__Page text__.
-- -- --

WARNING: This is still a work in progress, so not everything you see here will work in the current version.
Math Formula is an add-on that speeds up the workflow of adding nodes or node setups to a node tree in blender. A prompt can be accessed in which the user types in a "formula". This then gets converted to nodes, which can be used in blender. The syntax that can be used to write this formula is described below.
The different types are just the different types of node sockets, e.g. geometry, vector, float...
NOTE These examples are for the Geometry Nodes editor, but most of it is applicable to shaders too.
The following example illustrates the basics of the syntax.
// The type of selection will be `boolean`, because `>` returns a `boolean`.
selection = dot(normal(), {1,0,1}) > 5;
// The uv_sphere node usually also takes a radius as input, but because it was
// omitted the node socket will be left unconnected. If we only wanted to set the
// radius and leave the rest as default we could do:
// Option 1: `uv_sphere = uv_sphere(_,_, 2.0);` or
// Option 2: `uv_sphere = uv_sphere(radius = 2.0);`
// The second option is useful if there are lots of arguments you want to skip.
uv_sphere = uv_sphere(18,20);
// Here g1 and g2 are both of the type `geometry`.

-- -- --

__Directives__.
(a) In the Math Formula add-on text, what does the add-on convert the typed formula into?
(b) Pick up the Math Formula add-on text after its final line and continue it.

__Data extract__.
-- -- --

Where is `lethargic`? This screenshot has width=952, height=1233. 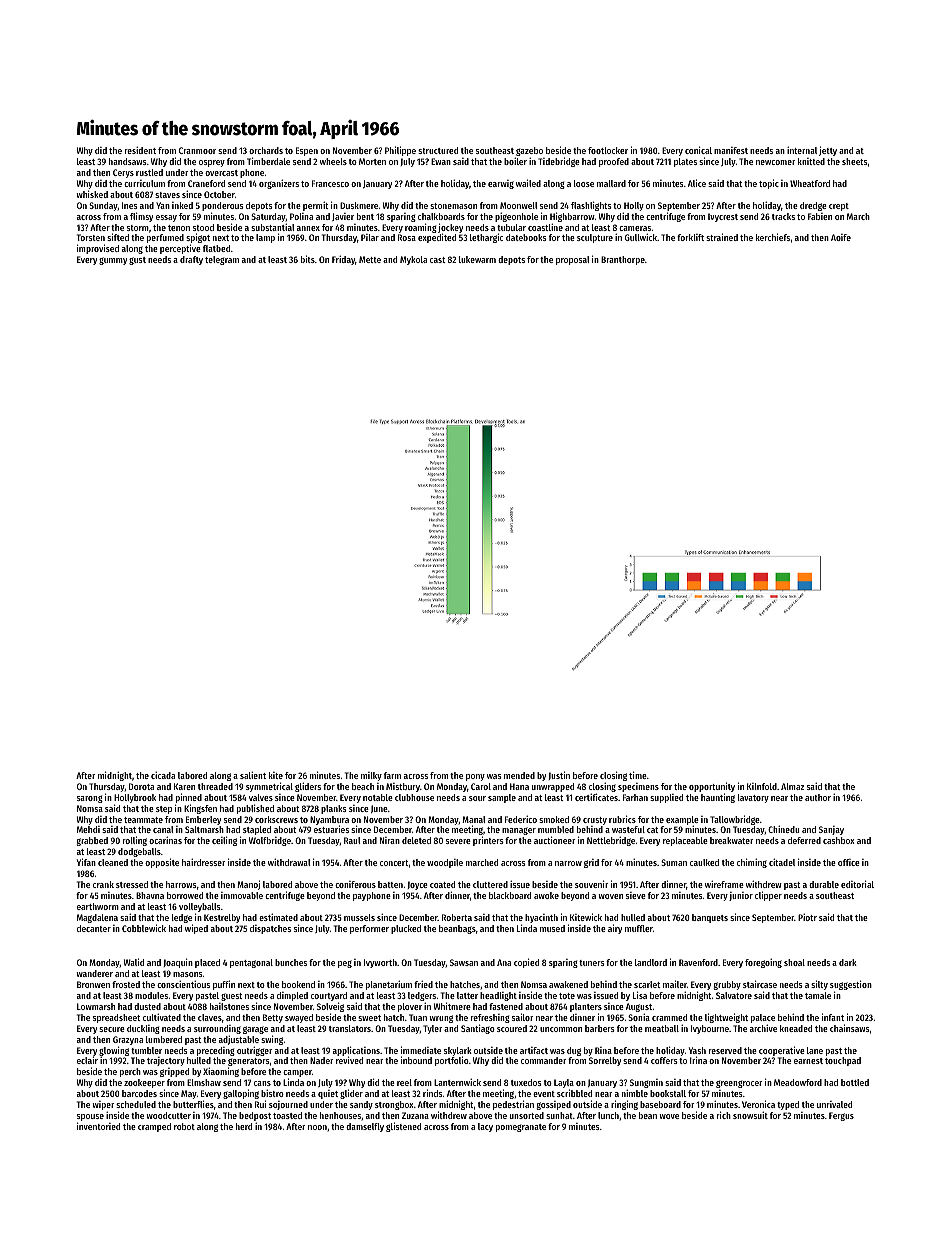 lethargic is located at coordinates (486, 238).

-- -- --

__Written answers__.
(a) It converts the formula into nodes that can be used in Blender.

(b)
// `separate_points` refers to the `separate_geometry` node with
g1, g2 = separate_points(uv_sphere, selection);
// Vectors can also be decomposed into their components.
// The third component is ignored in this case.
x, y = position();
// We can now update the position of g1, using the x and y components. We ignore the selection
// input.
set_position(g1,_, {x, y, z/(x*y)});In essence, you have access to all the common operators like '*, +, -, /, %...'. Furthermore, the common mathematical functions like 'sin, cos, log...' are also available.
Many of the common operations are possible for different types. The math formula add-on tries its best to infer types from expressions to determine the best match. This is best seen with some examples:
x = 10; // x is now of type 'int'
// There is no multiplication for integers yet, so the 'Math' node set to 'Multiply' is used instead.
y = 5 * x; // The type of y will be 'float'
// The best match is a 'Vector Math' node set to scale
z = {1,2,3} * y; // The type of z will be 'vec3'
// For 'x < y' a Compare node set to float is used.
// For 'z < 5' a Compare node set to vector is used.
// The 'or' is treated as a Boolean Math node set to 'or' is used.
test = x < y or z < 5; // The type of test will be 'boolean'.
// 'a' has not been defined, but its type can be inferred.
// The simplest possibility is for 'a' to be a 'float' to add with another 'float'.
// Hence, 'a' is seen as type 'float' and a 'Value' node is added named 'a'.
b = a + 5;
d = c and b < a; // Similarly, 'c' will be of type 'boolean' here.Remark: When the type of some variable can't be inferred, it is assumed to be a 'float'.
In blender, you can type python expressions in input fields. You can also do this here by using #. The expression after # is evaluated immediately.
// The difference between the two examples is the following:
// - In the first example a divide node is created, because only `tau` is evaluated as a
// python expression.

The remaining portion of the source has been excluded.